= Roger Baynes =

Roger Baynes (1546–1623) was secretary to Cardinal Allen and an author.

Baynes, secretary to Cardinal Allen, was born in England in 1546. In the reign of Queen Elizabeth he abjured the Protestant religion and proceeded to the English College, Reims, where he arrived on 4 July 1579. In that year he accompanied Dr. Allen to Rome, and when that divine was raised to the cardinalate he became his secretary and major-domo. After the cardinal's death he gave himself up to religious exercises. He died on 9 October 1623, and was buried in the English College, Rome, where a monument to his memory was erected. The epitaph styles him "nobilis Anglus", and states that "ex testamento centum montium loca in pios usus reliquit, prout ex actis d. Michaelis Angeli Cesi notarij constat".

He is the author of two excessively rare works, the first of which is entitled: "The Praise of Solitarinesse, Set down in the forme of a Dialogue, Wherein is conteyned a Discourse Philosophical of the lyfe Actiue and Contemplatiue. Imprinted at London by Francis Coldocke and Henry Bynneman, 1577. Qui nihil sperat, Nihil desperat" (4to). The dedication to the author's approved friend, Mr. Edward Dyer, and is signed Roger Baynes.
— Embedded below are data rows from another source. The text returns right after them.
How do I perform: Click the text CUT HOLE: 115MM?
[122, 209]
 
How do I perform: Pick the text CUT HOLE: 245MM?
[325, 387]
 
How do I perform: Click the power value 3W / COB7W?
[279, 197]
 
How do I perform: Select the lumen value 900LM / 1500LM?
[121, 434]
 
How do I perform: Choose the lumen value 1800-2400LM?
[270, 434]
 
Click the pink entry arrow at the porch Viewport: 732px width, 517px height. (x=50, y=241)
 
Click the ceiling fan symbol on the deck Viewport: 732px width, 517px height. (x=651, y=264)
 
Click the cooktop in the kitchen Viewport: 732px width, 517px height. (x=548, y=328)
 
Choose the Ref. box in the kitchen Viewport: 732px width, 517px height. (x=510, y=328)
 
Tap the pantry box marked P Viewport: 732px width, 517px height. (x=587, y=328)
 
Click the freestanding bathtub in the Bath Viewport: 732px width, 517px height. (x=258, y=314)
The second is "The Baynes of Aqvisgrane, The I. Part & I. Volume, intitvled Variety. Contayning Three Bookes, in the forme of Dialogues, vnder the Titles following, Viz. Profit, Pleasvre, Honovr. Furnished with diuers things no lesse delightfull then beneficiall to be knowne and obserued. Related by Rog. Baynes Gent. a long Exile out of England, not for any temporall respects. Qui nihil sperat nihil desperat. Printed at Augusta in Germany, M.DC.XVII." (4to). A notice from the printer to the reader informs us that "this present Volume, and the rest that are to follow, though they have not come to the Presse till now, yet haue they byn written some yeares ago, in the tyme of the late Queene Elizabeth." Only the first book Of Profit appears to have been printed.